> **DATA TO EXAMINE**:
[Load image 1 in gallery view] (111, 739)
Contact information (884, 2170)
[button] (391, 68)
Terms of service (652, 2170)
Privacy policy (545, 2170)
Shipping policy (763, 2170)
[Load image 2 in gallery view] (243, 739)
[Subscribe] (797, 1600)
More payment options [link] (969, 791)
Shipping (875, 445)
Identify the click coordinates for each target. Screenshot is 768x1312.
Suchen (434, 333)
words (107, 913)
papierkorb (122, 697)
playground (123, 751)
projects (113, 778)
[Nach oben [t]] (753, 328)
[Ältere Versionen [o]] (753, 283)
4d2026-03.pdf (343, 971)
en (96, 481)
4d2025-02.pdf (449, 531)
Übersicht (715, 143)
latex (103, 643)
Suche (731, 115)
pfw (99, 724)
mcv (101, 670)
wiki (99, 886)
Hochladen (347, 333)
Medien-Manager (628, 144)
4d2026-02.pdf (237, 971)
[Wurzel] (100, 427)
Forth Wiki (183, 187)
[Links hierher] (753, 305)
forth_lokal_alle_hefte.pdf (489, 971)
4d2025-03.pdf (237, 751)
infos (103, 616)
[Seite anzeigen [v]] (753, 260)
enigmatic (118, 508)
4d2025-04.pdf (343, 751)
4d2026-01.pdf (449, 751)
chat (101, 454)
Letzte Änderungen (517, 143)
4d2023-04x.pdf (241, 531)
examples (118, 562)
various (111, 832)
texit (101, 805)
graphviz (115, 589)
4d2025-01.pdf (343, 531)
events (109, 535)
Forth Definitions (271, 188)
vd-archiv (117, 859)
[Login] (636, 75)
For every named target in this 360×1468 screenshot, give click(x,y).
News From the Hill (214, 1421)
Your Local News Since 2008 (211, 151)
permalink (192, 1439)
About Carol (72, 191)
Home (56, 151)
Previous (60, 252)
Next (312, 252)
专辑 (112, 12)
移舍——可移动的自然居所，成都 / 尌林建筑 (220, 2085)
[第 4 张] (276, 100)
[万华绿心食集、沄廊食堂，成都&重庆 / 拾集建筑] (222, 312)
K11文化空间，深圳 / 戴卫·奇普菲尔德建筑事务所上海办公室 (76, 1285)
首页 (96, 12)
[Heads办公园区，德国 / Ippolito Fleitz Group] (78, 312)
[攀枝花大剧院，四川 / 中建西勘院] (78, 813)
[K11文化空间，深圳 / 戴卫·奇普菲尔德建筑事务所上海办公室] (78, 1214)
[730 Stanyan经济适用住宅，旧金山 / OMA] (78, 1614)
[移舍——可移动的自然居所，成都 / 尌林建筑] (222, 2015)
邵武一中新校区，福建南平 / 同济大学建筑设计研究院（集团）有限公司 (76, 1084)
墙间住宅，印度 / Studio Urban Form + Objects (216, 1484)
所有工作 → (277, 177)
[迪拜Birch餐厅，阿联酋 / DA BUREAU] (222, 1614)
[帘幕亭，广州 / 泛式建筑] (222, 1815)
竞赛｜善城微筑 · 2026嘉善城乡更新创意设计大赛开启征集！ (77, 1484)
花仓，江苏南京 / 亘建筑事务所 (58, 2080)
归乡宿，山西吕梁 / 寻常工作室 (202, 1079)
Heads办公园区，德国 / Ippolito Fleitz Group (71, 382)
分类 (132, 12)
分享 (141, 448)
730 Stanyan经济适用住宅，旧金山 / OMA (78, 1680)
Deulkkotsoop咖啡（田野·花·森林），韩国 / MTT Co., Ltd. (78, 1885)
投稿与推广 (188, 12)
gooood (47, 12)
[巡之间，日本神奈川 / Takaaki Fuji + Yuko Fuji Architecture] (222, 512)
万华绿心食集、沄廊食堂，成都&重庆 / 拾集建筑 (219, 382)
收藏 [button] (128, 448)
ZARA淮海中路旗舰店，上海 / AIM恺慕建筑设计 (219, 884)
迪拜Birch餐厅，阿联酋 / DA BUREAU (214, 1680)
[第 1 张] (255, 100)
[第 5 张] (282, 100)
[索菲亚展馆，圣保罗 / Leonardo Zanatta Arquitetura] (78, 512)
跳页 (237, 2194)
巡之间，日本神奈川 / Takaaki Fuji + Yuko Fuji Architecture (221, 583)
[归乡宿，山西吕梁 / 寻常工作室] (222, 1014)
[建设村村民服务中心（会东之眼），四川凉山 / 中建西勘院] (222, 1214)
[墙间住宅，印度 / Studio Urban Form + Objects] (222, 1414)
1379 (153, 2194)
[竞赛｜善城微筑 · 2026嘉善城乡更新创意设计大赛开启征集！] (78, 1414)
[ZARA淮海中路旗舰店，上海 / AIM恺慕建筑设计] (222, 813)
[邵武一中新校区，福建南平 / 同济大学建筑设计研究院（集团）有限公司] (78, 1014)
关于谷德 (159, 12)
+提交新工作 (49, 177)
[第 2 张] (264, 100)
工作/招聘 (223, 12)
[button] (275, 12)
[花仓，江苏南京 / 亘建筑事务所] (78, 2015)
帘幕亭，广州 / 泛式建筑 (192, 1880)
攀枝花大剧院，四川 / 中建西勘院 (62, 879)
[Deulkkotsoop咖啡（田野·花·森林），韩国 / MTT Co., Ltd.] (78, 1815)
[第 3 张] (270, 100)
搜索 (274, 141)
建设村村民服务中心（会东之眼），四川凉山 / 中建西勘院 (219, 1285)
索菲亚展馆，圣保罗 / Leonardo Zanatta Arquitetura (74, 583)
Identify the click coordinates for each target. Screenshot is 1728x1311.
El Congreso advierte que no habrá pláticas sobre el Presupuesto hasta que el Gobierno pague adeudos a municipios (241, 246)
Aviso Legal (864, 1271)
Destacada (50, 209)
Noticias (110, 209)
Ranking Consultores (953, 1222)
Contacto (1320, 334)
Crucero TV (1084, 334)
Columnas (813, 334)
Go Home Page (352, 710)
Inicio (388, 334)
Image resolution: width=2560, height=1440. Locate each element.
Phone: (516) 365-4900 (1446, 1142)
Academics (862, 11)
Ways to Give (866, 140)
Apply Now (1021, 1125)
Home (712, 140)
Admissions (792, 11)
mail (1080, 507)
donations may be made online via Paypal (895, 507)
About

> **WHAT IS REQUIRED**: Starting at the line that contains "[攀枝花大剧院，四川 / 中建西勘院] (78, 813)" and stopping after the line that contains "Inicio (388, 334)", write out every line exactly as it appears above, and no other line.

> **RESPONSE BOX**:
[攀枝花大剧院，四川 / 中建西勘院] (78, 813)
[K11文化空间，深圳 / 戴卫·奇普菲尔德建筑事务所上海办公室] (78, 1214)
[730 Stanyan经济适用住宅，旧金山 / OMA] (78, 1614)
[移舍——可移动的自然居所，成都 / 尌林建筑] (222, 2015)
邵武一中新校区，福建南平 / 同济大学建筑设计研究院（集团）有限公司 (76, 1084)
墙间住宅，印度 / Studio Urban Form + Objects (216, 1484)
所有工作 → (277, 177)
[迪拜Birch餐厅，阿联酋 / DA BUREAU] (222, 1614)
[帘幕亭，广州 / 泛式建筑] (222, 1815)
竞赛｜善城微筑 · 2026嘉善城乡更新创意设计大赛开启征集！ (77, 1484)
花仓，江苏南京 / 亘建筑事务所 (58, 2080)
归乡宿，山西吕梁 / 寻常工作室 (202, 1079)
Heads办公园区，德国 / Ippolito Fleitz Group (71, 382)
分类 (132, 12)
分享 (141, 448)
730 Stanyan经济适用住宅，旧金山 / OMA (78, 1680)
Deulkkotsoop咖啡（田野·花·森林），韩国 / MTT Co., Ltd. (78, 1885)
投稿与推广 (188, 12)
gooood (47, 12)
[巡之间，日本神奈川 / Takaaki Fuji + Yuko Fuji Architecture] (222, 512)
万华绿心食集、沄廊食堂，成都&重庆 / 拾集建筑 (219, 382)
收藏 [button] (128, 448)
ZARA淮海中路旗舰店，上海 / AIM恺慕建筑设计 (219, 884)
迪拜Birch餐厅，阿联酋 / DA BUREAU (214, 1680)
[第 1 张] (255, 100)
[第 5 张] (282, 100)
[索菲亚展馆，圣保罗 / Leonardo Zanatta Arquitetura] (78, 512)
跳页 (237, 2194)
巡之间，日本神奈川 / Takaaki Fuji + Yuko Fuji Architecture (221, 583)
[归乡宿，山西吕梁 / 寻常工作室] (222, 1014)
[建设村村民服务中心（会东之眼），四川凉山 / 中建西勘院] (222, 1214)
[墙间住宅，印度 / Studio Urban Form + Objects] (222, 1414)
1379 (153, 2194)
[竞赛｜善城微筑 · 2026嘉善城乡更新创意设计大赛开启征集！] (78, 1414)
[ZARA淮海中路旗舰店，上海 / AIM恺慕建筑设计] (222, 813)
[邵武一中新校区，福建南平 / 同济大学建筑设计研究院（集团）有限公司] (78, 1014)
关于谷德 (159, 12)
+提交新工作 (49, 177)
[第 2 张] (264, 100)
工作/招聘 (223, 12)
[button] (275, 12)
[花仓，江苏南京 / 亘建筑事务所] (78, 2015)
帘幕亭，广州 / 泛式建筑 (192, 1880)
攀枝花大剧院，四川 / 中建西勘院 (62, 879)
[Deulkkotsoop咖啡（田野·花·森林），韩国 / MTT Co., Ltd.] (78, 1815)
[第 3 张] (270, 100)
搜索 (274, 141)
建设村村民服务中心（会东之眼），四川凉山 / 中建西勘院 (219, 1285)
索菲亚展馆，圣保罗 / Leonardo Zanatta Arquitetura (74, 583)
Identify the click coordinates for each target. Screenshot is 1728x1311.
El Congreso advierte que no habrá pláticas sobre el Presupuesto hasta que el Gobierno pague adeudos a municipios (241, 246)
Aviso Legal (864, 1271)
Destacada (50, 209)
Noticias (110, 209)
Ranking Consultores (953, 1222)
Contacto (1320, 334)
Crucero TV (1084, 334)
Columnas (813, 334)
Go Home Page (352, 710)
Inicio (388, 334)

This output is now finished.